As HackADay’s Eric Evenchick explains, the basic principle of the system is to inject a signal onto the power lines at a significantly higher frequency than the 50 or 60 Hz of the AC power itself.
“Using both active and passive filters, the signal can be separated from the AC power and decoded. This system uses frequency-shift keying to encode data,” he says. ”This part is done by a ST7540 modem that’s designed for power line applications. The modem is controlled over SPI by an ATmega168 microcontroller.”
Comms between the ST7540 modem could have also been established using UART (asynchronous), although as we noted above, Andrianakis chose SPI to establish a synchronous connection.

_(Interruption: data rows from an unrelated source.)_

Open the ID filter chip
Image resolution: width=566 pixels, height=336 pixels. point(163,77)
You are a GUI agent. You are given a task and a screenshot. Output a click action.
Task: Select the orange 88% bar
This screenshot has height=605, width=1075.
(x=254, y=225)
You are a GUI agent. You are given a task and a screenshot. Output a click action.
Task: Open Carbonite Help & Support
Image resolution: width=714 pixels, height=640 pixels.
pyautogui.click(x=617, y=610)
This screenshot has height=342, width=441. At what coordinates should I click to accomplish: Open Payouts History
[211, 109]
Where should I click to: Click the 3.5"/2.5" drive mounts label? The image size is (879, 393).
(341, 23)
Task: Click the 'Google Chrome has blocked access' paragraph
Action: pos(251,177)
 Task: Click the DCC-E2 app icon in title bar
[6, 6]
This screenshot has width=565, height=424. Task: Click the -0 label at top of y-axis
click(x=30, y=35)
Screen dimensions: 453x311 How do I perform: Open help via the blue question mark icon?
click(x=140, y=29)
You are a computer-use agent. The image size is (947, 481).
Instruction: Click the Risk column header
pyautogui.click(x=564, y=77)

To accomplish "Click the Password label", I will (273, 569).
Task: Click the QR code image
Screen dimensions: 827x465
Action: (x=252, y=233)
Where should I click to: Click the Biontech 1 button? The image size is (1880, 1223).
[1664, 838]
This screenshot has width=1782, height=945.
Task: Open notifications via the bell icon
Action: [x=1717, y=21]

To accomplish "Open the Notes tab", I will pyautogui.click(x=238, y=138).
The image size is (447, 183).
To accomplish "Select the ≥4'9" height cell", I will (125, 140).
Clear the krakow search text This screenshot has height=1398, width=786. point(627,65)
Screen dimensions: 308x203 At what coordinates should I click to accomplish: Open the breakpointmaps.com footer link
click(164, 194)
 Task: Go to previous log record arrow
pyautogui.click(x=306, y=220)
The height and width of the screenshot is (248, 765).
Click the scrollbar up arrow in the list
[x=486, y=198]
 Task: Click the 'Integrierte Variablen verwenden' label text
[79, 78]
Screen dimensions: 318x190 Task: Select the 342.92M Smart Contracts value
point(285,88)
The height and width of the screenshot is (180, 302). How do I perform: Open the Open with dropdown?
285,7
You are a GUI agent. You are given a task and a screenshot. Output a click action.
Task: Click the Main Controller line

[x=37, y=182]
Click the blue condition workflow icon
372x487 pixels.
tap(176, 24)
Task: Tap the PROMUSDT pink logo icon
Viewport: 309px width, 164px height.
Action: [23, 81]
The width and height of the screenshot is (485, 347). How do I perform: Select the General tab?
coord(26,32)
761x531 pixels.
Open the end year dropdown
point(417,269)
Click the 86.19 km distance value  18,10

“After a lot of hours of SPI debugging using logic analyzer and testing different combinations I found an unusual but working method. In order to enable the Slave’s (ATmega168) SS pin to indicate SPI’s start/stop I used another pin of the same MCU and not one of the ST7540 (while it wasn’t included),” Andrianakis wrote on the project’s official page.
“So by checking the CD_PD line (carrier frequency detect line) of the ST7540 the MCU knows when there are available data for reception in ST7540. If the MCU detect available data enables the SS pin and the SPI communication starts by receiving the available data. When the data reception ends thus the CD_PD pin has changed state to indicate that there are no more available data the MCU restores the SS pin to its initial state disabling the SPI and clearing the SPI bit counter used to synchronize the communication.”
Essentially, says Andrianakis, this method is like deceiving the SPI while the same (Slave) device enables its SS pin.